* [THE RECORDS]:
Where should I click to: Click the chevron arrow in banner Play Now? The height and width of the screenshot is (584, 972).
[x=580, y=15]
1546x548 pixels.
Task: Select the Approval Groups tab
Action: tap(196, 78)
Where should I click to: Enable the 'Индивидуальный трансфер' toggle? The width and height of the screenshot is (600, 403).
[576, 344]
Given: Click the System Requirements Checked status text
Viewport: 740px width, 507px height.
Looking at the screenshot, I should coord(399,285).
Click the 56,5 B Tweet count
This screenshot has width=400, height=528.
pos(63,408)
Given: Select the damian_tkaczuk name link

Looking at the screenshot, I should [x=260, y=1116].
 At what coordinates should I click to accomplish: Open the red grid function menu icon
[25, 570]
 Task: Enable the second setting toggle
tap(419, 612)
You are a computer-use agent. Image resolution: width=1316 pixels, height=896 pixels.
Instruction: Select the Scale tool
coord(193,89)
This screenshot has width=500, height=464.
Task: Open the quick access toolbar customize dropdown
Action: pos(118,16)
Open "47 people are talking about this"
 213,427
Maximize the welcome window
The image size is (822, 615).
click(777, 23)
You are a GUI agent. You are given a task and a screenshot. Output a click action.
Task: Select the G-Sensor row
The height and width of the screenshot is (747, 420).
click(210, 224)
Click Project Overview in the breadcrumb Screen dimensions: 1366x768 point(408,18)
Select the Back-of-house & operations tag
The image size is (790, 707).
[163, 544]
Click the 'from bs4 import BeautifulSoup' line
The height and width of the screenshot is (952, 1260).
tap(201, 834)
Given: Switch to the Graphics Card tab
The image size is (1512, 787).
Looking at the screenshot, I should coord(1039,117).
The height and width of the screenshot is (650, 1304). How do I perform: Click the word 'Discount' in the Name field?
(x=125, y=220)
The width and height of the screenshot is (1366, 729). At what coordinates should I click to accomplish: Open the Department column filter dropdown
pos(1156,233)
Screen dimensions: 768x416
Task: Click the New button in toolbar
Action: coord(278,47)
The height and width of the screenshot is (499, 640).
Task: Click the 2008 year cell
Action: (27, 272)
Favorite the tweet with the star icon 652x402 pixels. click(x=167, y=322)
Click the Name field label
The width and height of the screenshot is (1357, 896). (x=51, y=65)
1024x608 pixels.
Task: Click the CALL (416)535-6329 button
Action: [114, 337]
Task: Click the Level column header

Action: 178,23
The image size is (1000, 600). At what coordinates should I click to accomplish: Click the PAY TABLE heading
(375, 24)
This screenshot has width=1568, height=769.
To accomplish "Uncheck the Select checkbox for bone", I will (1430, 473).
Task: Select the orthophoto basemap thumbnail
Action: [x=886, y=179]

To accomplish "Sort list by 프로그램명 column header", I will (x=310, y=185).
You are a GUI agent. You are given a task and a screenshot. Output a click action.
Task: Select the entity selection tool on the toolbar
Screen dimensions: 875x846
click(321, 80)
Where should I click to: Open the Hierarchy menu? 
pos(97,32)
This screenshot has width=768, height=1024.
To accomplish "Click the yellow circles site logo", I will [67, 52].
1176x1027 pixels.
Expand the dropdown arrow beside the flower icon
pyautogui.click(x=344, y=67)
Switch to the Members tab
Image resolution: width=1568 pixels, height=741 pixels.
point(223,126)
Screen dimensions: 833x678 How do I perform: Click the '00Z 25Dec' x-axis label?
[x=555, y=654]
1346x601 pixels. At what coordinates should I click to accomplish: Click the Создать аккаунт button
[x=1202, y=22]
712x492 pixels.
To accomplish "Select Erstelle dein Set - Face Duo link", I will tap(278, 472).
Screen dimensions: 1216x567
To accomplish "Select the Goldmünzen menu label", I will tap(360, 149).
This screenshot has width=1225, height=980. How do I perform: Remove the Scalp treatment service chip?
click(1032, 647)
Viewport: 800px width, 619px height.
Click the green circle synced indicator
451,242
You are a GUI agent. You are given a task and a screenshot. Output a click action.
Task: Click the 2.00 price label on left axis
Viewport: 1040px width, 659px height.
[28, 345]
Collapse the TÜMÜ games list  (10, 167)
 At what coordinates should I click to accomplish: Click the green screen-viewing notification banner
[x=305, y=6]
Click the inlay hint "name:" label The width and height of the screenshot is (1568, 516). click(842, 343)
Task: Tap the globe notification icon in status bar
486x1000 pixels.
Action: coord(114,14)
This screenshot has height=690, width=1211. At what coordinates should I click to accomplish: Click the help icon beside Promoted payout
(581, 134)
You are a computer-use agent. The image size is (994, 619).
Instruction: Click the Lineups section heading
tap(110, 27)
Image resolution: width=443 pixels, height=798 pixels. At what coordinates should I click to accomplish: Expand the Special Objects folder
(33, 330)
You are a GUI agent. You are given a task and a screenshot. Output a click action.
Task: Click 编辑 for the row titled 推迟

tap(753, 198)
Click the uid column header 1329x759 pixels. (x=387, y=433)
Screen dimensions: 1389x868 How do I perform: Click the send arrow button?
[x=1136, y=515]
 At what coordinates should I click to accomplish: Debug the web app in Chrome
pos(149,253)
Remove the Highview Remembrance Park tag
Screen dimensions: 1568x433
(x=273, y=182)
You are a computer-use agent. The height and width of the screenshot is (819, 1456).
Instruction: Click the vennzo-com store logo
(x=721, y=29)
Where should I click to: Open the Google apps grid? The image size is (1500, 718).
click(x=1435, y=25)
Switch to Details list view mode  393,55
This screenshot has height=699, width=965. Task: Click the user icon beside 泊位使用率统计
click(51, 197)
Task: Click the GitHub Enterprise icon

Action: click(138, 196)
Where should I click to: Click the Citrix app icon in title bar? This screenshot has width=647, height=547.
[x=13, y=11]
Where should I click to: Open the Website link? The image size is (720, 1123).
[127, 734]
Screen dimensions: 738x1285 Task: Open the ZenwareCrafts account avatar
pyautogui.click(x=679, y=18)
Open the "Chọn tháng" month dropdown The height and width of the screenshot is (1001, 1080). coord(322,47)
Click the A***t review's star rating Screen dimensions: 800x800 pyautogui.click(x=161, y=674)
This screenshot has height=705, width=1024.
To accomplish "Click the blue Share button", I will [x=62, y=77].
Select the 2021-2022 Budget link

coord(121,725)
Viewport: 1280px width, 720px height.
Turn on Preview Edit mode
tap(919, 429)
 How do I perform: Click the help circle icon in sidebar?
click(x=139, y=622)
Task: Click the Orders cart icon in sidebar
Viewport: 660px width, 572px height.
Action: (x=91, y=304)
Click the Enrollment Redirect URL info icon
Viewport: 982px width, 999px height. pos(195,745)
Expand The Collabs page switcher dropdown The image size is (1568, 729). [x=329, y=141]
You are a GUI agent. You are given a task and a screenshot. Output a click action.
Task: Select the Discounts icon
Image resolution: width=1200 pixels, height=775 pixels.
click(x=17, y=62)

* [TASK]: Reproduce the data in its entirety, matching each character.

* [OUTPUT]:
Where should I click to: Click the chevron arrow in banner Play Now? The height and width of the screenshot is (584, 972).
[x=580, y=15]
1546x548 pixels.
Task: Select the Approval Groups tab
Action: tap(196, 78)
Where should I click to: Enable the 'Индивидуальный трансфер' toggle? The width and height of the screenshot is (600, 403).
[576, 344]
Given: Click the System Requirements Checked status text
Viewport: 740px width, 507px height.
Looking at the screenshot, I should coord(399,285).
Click the 56,5 B Tweet count
This screenshot has width=400, height=528.
pos(63,408)
Given: Select the damian_tkaczuk name link

Looking at the screenshot, I should [x=260, y=1116].
 At what coordinates should I click to accomplish: Open the red grid function menu icon
[25, 570]
 Task: Enable the second setting toggle
tap(419, 612)
You are a computer-use agent. Image resolution: width=1316 pixels, height=896 pixels.
Instruction: Select the Scale tool
coord(193,89)
This screenshot has width=500, height=464.
Task: Open the quick access toolbar customize dropdown
Action: pos(118,16)
Open "47 people are talking about this"
 213,427
Maximize the welcome window
The image size is (822, 615).
click(777, 23)
You are a GUI agent. You are given a task and a screenshot. Output a click action.
Task: Select the G-Sensor row
The height and width of the screenshot is (747, 420).
click(210, 224)
Click Project Overview in the breadcrumb Screen dimensions: 1366x768 point(408,18)
Select the Back-of-house & operations tag
The image size is (790, 707).
[163, 544]
Click the 'from bs4 import BeautifulSoup' line
The height and width of the screenshot is (952, 1260).
tap(201, 834)
Given: Switch to the Graphics Card tab
The image size is (1512, 787).
Looking at the screenshot, I should coord(1039,117).
The height and width of the screenshot is (650, 1304). How do I perform: Click the word 'Discount' in the Name field?
(x=125, y=220)
The width and height of the screenshot is (1366, 729). At what coordinates should I click to accomplish: Open the Department column filter dropdown
pos(1156,233)
Screen dimensions: 768x416
Task: Click the New button in toolbar
Action: coord(278,47)
The height and width of the screenshot is (499, 640).
Task: Click the 2008 year cell
Action: (27, 272)
Favorite the tweet with the star icon 652x402 pixels. click(x=167, y=322)
Click the Name field label
The width and height of the screenshot is (1357, 896). (x=51, y=65)
1024x608 pixels.
Task: Click the CALL (416)535-6329 button
Action: [114, 337]
Task: Click the Level column header

Action: 178,23
The image size is (1000, 600). At what coordinates should I click to accomplish: Click the PAY TABLE heading
(375, 24)
This screenshot has width=1568, height=769.
To accomplish "Uncheck the Select checkbox for bone", I will (1430, 473).
Task: Select the orthophoto basemap thumbnail
Action: [x=886, y=179]

To accomplish "Sort list by 프로그램명 column header", I will (x=310, y=185).
You are a GUI agent. You are given a task and a screenshot. Output a click action.
Task: Select the entity selection tool on the toolbar
Screen dimensions: 875x846
click(321, 80)
Where should I click to: Open the Hierarchy menu? 
pos(97,32)
This screenshot has width=768, height=1024.
To accomplish "Click the yellow circles site logo", I will [67, 52].
1176x1027 pixels.
Expand the dropdown arrow beside the flower icon
pyautogui.click(x=344, y=67)
Switch to the Members tab
Image resolution: width=1568 pixels, height=741 pixels.
point(223,126)
Screen dimensions: 833x678 How do I perform: Click the '00Z 25Dec' x-axis label?
[x=555, y=654]
1346x601 pixels. At what coordinates should I click to accomplish: Click the Создать аккаунт button
[x=1202, y=22]
712x492 pixels.
To accomplish "Select Erstelle dein Set - Face Duo link", I will tap(278, 472).
Screen dimensions: 1216x567
To accomplish "Select the Goldmünzen menu label", I will tap(360, 149).
This screenshot has width=1225, height=980. How do I perform: Remove the Scalp treatment service chip?
click(1032, 647)
Viewport: 800px width, 619px height.
Click the green circle synced indicator
451,242
You are a GUI agent. You are given a task and a screenshot. Output a click action.
Task: Click the 2.00 price label on left axis
Viewport: 1040px width, 659px height.
[28, 345]
Collapse the TÜMÜ games list  (10, 167)
 At what coordinates should I click to accomplish: Click the green screen-viewing notification banner
[x=305, y=6]
Click the inlay hint "name:" label The width and height of the screenshot is (1568, 516). click(842, 343)
Task: Tap the globe notification icon in status bar
486x1000 pixels.
Action: coord(114,14)
This screenshot has height=690, width=1211. At what coordinates should I click to accomplish: Click the help icon beside Promoted payout
(581, 134)
You are a computer-use agent. The image size is (994, 619).
Instruction: Click the Lineups section heading
tap(110, 27)
Image resolution: width=443 pixels, height=798 pixels. At what coordinates should I click to accomplish: Expand the Special Objects folder
(33, 330)
You are a GUI agent. You are given a task and a screenshot. Output a click action.
Task: Click 编辑 for the row titled 推迟

tap(753, 198)
Click the uid column header 1329x759 pixels. (x=387, y=433)
Screen dimensions: 1389x868 How do I perform: Click the send arrow button?
[x=1136, y=515]
 At what coordinates should I click to accomplish: Debug the web app in Chrome
pos(149,253)
Remove the Highview Remembrance Park tag
Screen dimensions: 1568x433
(x=273, y=182)
You are a computer-use agent. The height and width of the screenshot is (819, 1456).
Instruction: Click the vennzo-com store logo
(x=721, y=29)
Where should I click to: Open the Google apps grid? The image size is (1500, 718).
click(x=1435, y=25)
Switch to Details list view mode  393,55
This screenshot has height=699, width=965. Task: Click the user icon beside 泊位使用率统计
click(51, 197)
Task: Click the GitHub Enterprise icon

Action: click(138, 196)
Where should I click to: Click the Citrix app icon in title bar? This screenshot has width=647, height=547.
[x=13, y=11]
Where should I click to: Open the Website link? The image size is (720, 1123).
[127, 734]
Screen dimensions: 738x1285 Task: Open the ZenwareCrafts account avatar
pyautogui.click(x=679, y=18)
Open the "Chọn tháng" month dropdown The height and width of the screenshot is (1001, 1080). coord(322,47)
Click the A***t review's star rating Screen dimensions: 800x800 pyautogui.click(x=161, y=674)
This screenshot has height=705, width=1024.
To accomplish "Click the blue Share button", I will [x=62, y=77].
Select the 2021-2022 Budget link

coord(121,725)
Viewport: 1280px width, 720px height.
Turn on Preview Edit mode
tap(919, 429)
 How do I perform: Click the help circle icon in sidebar?
click(x=139, y=622)
Task: Click the Orders cart icon in sidebar
Viewport: 660px width, 572px height.
Action: (x=91, y=304)
Click the Enrollment Redirect URL info icon
Viewport: 982px width, 999px height. pos(195,745)
Expand The Collabs page switcher dropdown The image size is (1568, 729). [x=329, y=141]
You are a GUI agent. You are given a task and a screenshot. Output a click action.
Task: Select the Discounts icon
Image resolution: width=1200 pixels, height=775 pixels.
click(x=17, y=62)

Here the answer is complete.